(Source rows)
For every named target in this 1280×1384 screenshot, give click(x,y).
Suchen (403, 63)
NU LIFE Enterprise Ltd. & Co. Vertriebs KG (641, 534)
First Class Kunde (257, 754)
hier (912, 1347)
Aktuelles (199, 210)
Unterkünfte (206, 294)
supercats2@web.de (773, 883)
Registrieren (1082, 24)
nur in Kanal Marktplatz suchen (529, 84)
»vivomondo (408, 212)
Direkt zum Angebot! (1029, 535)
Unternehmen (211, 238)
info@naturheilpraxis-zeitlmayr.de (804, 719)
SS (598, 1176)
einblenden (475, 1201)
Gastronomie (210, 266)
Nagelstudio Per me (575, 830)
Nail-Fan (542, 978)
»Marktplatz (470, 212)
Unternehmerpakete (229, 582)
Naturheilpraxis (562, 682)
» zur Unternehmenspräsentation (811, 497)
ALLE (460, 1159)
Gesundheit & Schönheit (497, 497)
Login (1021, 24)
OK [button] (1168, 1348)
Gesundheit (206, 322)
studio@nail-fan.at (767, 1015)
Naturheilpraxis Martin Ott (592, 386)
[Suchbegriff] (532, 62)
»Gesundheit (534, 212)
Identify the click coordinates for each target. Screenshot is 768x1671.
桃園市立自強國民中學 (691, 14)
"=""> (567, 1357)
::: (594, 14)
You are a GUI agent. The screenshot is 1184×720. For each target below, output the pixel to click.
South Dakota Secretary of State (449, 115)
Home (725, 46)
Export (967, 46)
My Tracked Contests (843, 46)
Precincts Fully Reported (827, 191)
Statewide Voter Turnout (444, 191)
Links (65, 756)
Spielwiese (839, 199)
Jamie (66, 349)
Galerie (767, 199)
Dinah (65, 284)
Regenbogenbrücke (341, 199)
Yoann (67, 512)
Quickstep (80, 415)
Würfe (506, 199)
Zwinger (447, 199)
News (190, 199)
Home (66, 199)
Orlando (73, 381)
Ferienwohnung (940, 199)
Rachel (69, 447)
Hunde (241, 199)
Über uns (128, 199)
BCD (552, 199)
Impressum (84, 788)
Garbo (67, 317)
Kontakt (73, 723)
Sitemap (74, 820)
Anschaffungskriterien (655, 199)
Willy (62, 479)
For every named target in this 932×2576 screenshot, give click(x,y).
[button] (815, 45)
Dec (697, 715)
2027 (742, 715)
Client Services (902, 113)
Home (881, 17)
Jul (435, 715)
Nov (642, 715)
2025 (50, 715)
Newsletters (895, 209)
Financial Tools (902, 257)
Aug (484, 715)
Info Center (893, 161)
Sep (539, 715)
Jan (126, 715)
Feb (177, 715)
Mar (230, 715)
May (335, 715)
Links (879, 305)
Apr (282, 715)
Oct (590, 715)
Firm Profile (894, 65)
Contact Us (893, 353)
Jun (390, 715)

DO THIS: Copy the part of the rows that opens with the line containing "Spielwiese (839, 199)" and runs through the last row, keeping every line unchanged.

FINAL RESULT:
Spielwiese (839, 199)
Jamie (66, 349)
Galerie (767, 199)
Dinah (65, 284)
Regenbogenbrücke (341, 199)
Yoann (67, 512)
Quickstep (80, 415)
Würfe (506, 199)
Zwinger (447, 199)
News (190, 199)
Home (66, 199)
Orlando (73, 381)
Ferienwohnung (940, 199)
Rachel (69, 447)
Hunde (241, 199)
Über uns (128, 199)
BCD (552, 199)
Impressum (84, 788)
Garbo (67, 317)
Kontakt (73, 723)
Sitemap (74, 820)
Anschaffungskriterien (655, 199)
Willy (62, 479)
For every named target in this 932×2576 screenshot, give click(x,y).
[button] (815, 45)
Dec (697, 715)
2027 (742, 715)
Client Services (902, 113)
Home (881, 17)
Jul (435, 715)
Nov (642, 715)
2025 (50, 715)
Newsletters (895, 209)
Financial Tools (902, 257)
Aug (484, 715)
Info Center (893, 161)
Sep (539, 715)
Jan (126, 715)
Feb (177, 715)
Mar (230, 715)
May (335, 715)
Links (879, 305)
Apr (282, 715)
Oct (590, 715)
Firm Profile (894, 65)
Contact Us (893, 353)
Jun (390, 715)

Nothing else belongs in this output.